Ask Astro is an open-source reference implementation of Andreessen Horowitz's LLM Application Architecture built by Astronomer. It provides an end-to-end example of a Q&A LLM application used to answer questions about Apache Airflow and Astronomer, including:
- Airflow DAGs for data ingestion from various sources to a vector database
- An API containing the business logic of taking a user's prompt and ultimately generating a response
- A Slack bot that exposes Ask Astro in Slack workspaces
- A UI that exposes Ask Astro to the public
- Airflow DAGs that process user feedback and generate AI feedback on questions and answers
These are generally divided into three categories: data retrieval & embedding, prompt orchestration, and feedback loops. The rest of this README contains more in-depth detail on each of the categories in advance of a series of blog posts that will be written about the topics.
If you have any questions, feedback, or want to share similar use cases, reach out to [email protected].

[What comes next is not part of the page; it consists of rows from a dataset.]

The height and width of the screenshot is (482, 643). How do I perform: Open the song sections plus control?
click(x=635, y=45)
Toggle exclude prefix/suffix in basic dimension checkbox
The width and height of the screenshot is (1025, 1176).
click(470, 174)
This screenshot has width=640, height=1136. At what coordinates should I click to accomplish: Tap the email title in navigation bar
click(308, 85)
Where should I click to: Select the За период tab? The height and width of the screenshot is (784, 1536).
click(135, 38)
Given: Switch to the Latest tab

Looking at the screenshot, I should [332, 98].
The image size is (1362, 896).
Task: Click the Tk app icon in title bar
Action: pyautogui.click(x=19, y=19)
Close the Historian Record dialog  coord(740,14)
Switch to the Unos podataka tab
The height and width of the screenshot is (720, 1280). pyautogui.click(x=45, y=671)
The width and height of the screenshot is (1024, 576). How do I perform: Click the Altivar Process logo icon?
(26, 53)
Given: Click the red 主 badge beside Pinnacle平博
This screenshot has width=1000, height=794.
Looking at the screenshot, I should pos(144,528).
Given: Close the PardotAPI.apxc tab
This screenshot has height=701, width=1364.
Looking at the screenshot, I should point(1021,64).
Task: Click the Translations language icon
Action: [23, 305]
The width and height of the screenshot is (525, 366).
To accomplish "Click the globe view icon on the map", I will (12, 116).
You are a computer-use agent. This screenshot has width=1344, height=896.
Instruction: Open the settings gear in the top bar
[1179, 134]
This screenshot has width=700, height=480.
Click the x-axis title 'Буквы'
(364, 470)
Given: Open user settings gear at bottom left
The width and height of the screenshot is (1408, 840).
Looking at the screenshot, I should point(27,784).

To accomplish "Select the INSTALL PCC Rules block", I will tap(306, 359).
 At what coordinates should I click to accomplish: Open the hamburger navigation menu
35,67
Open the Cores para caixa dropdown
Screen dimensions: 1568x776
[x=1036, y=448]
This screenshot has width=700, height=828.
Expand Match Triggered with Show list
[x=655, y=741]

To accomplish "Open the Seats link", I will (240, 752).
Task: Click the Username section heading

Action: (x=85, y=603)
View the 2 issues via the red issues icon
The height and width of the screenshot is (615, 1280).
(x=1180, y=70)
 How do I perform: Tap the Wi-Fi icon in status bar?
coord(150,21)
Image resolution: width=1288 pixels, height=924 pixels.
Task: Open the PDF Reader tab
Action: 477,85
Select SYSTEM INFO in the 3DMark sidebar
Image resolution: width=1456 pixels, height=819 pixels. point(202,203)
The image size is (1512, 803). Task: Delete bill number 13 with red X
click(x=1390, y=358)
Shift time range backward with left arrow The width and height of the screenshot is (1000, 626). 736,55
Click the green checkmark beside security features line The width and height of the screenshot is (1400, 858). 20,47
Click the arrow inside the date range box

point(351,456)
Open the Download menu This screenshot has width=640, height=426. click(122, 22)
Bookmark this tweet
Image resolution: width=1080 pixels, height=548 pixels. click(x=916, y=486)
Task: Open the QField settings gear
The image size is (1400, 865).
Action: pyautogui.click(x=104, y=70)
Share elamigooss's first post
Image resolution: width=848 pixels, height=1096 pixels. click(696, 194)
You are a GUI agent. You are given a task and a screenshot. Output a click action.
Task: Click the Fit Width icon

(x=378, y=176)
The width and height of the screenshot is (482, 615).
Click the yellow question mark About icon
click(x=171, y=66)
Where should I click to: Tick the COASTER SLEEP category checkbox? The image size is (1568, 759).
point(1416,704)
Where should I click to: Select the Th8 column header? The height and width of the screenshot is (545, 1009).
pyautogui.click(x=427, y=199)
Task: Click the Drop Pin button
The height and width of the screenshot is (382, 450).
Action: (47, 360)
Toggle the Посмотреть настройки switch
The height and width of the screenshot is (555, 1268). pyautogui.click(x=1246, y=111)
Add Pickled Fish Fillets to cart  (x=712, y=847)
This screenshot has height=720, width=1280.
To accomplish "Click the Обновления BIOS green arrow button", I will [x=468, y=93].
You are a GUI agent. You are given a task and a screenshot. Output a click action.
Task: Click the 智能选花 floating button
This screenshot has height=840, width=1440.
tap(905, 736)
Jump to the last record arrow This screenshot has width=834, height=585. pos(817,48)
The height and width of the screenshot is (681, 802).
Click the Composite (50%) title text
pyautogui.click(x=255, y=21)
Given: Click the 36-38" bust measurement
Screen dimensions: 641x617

In order to make the responses as factual and accurate as possible, it's generally best practice to use Retrieval Augmented Generation (RAG). However, in order for RAG to be effective, a vector database needs to be populated with the most up-to-date and relevant information.
Ask Astro uses a set of Airflow DAGs that: ingest data from a source via an API or Python library, preprocesses and splits the data into smaller chunks, embeds those chunks, and writes the embeddings to Weaviate. As of today, Ask Astro retrieves data from the following sources:
- Apache Airflow docs
- Astronomer docs
- Astronomer blog
- Astronomer Registry
- Apache Airflow GitHub issues and pull requests
- Apache Airflow Slack's #troubleshooting channel
- StackOverflow's Stack Exchange Data Dump
Generally, each of these sources has a DAG that handles the ingestion flow. We use LangChain's built-in text splitters for processing Markdown, RST, and Python code into smaller chunks to ensure each document is small enough to give accurate results when doing embeddings. We then use a Weaviate provider that we've built (and plan to publish) to both embed and store each document as a vector in Weaviate using OpenAI's embedding model.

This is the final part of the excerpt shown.